## [Directions for this task]
In the copy, include no images, and repeat each entry precisely as written.

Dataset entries

· · · ·

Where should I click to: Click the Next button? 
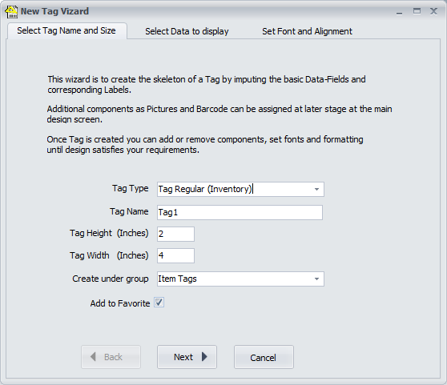point(187,357)
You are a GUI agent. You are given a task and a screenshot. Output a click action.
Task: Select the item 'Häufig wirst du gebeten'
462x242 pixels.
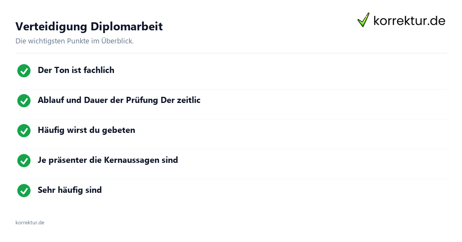[86, 130]

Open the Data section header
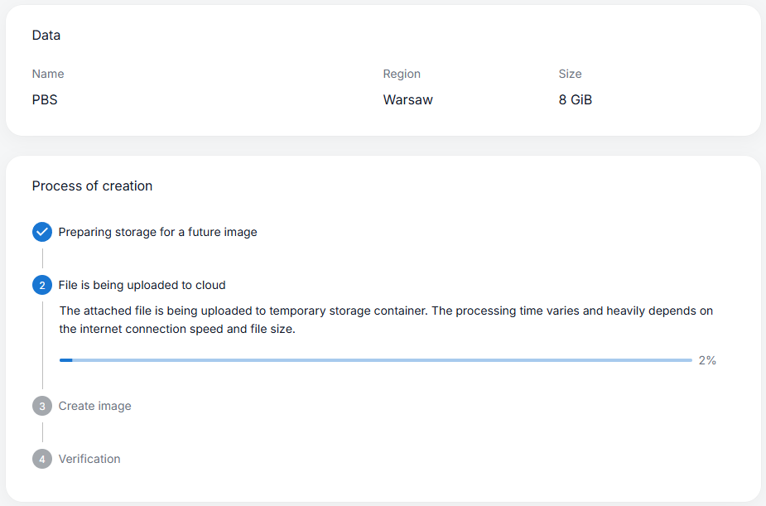tap(46, 35)
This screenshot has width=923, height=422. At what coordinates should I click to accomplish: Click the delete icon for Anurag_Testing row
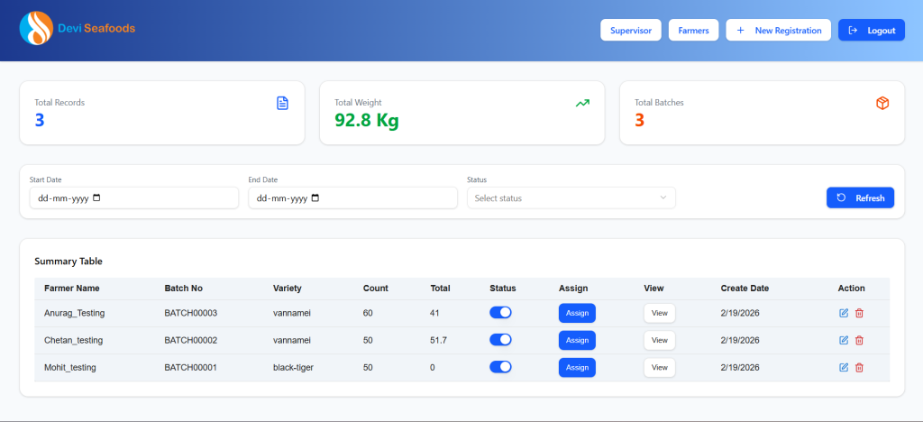(859, 313)
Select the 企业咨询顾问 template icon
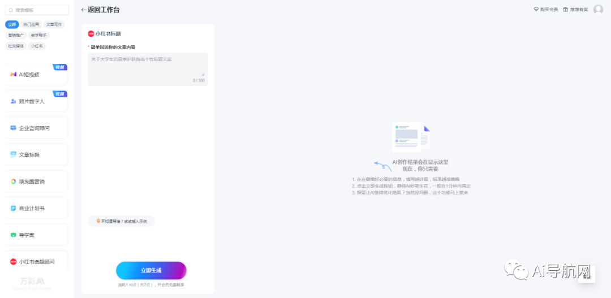Screen dimensions: 611x298 click(x=13, y=128)
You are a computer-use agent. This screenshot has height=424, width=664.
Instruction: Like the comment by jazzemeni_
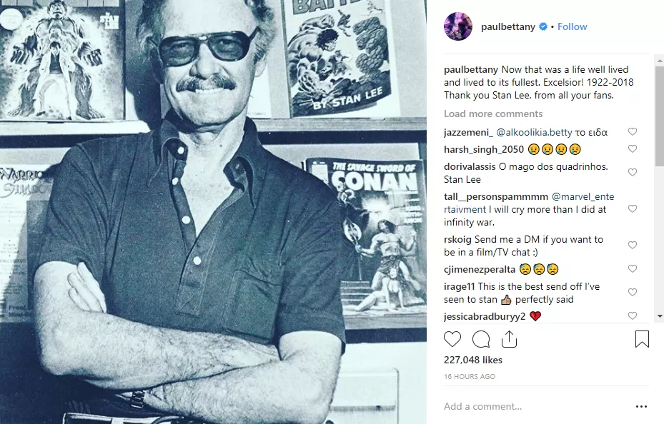tap(632, 132)
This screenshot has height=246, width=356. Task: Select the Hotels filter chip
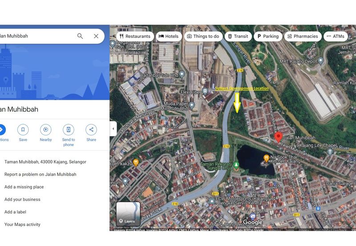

· · · ·

## [Written answer]
Where should I click to: Click the Next button? 
point(187,357)
You are a GUI agent. You are given a task and a screenshot. Output a click action.
Task: Select the item 'Häufig wirst du gebeten'
462x242 pixels.
[86, 130]

Open the Data section header
tap(46, 35)
This screenshot has width=923, height=422. At what coordinates should I click to accomplish: Click the delete icon for Anurag_Testing row
(859, 313)
Select the 企业咨询顾问 template icon
Screen dimensions: 611x298 click(x=13, y=128)
You are a computer-use agent. This screenshot has height=424, width=664.
Instruction: Like the comment by jazzemeni_
tap(632, 132)
This screenshot has height=246, width=356. Task: Select the Hotels filter chip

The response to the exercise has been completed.